▶ **SOURCE**:
— START —
# nyone know where I can get a RAM/ROM dumper for Gameboy



## mpg187 (Apr 5, 2010)

I need a device that can let me transfer saves games from my Gameboy (Color) cartridges to files on my computer that I can use in emulators. Also it should be able to dump ROMs too.

I believe the device I am looking for is called a Flash Linker. I need one for Gameboy/Gameboy Color not Gameboy advance (Although if it does both then that's fine, and I hear there are ones that do GBA that can do the older Gameboy games with an addon, if that's the case I would need the addon too). I have tried like every Video Game forum I could think of and Yahoo! Answers to no avail. Does anyone here know where I can get one?


----------



## FAST6191 (Apr 6, 2010)

We had a similar thread the other week that you might want to peruse:
http://gbatemp.net/index.php?showtopic=214263&hl=


----------



## mpg187 (Apr 7, 2010)
— END —
▶ **WHAT YOU WILL DO**:
(A) List the date of each post in the forum thread about finding a Gameboy RAM/ROM dumper, in the order they appear.
(B) Write the next part of the Gameboy dumper forum thread, beginning after its last line.

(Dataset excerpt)
— START —
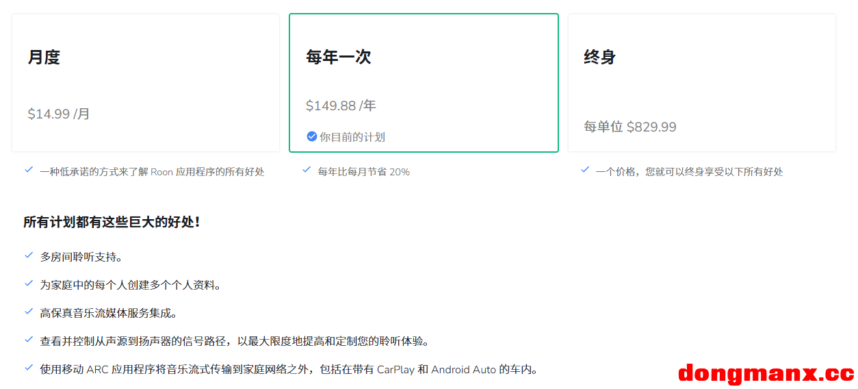Click the 每年比每月节省 20% text
This screenshot has width=858, height=389.
364,172
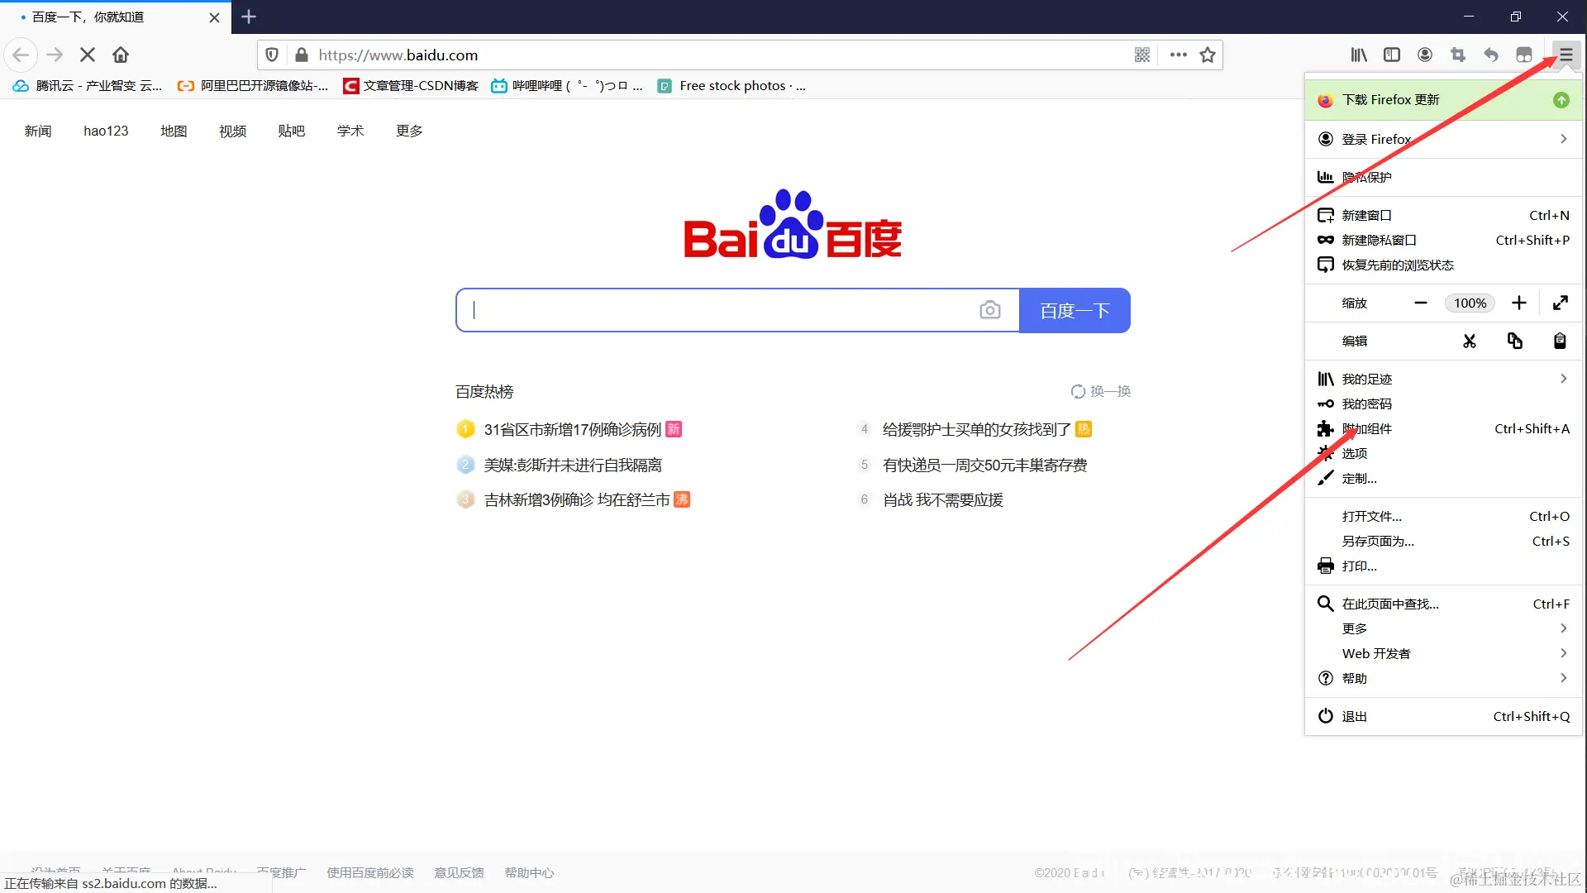Image resolution: width=1587 pixels, height=893 pixels.
Task: Open the 腾讯云 bookmark link
Action: pos(87,85)
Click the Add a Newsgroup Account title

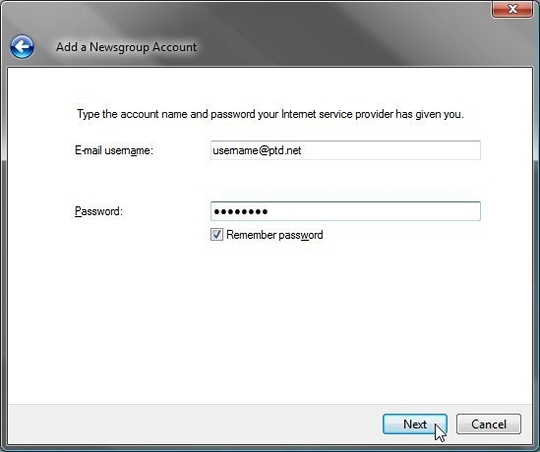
— END —
▶ **WRITTEN ANSWERS**:
(A)
Apr 5, 2010
Apr 6, 2010
Apr 7, 2010

(B)
OK thanks, I was in a rush to make my thread and didn't check to see if there was already one (I did check but not very good, I only checked like half the page and noticed that one after). Plus, after asking on lots of forums and getting no answers I didn't expect there to be one here.

In the thread there the guy says he doesn't care about ROM dumping, but the Smart Boy cartridge discussed in that thread does both anyways.

From here on in I will use that thread. Thanks again.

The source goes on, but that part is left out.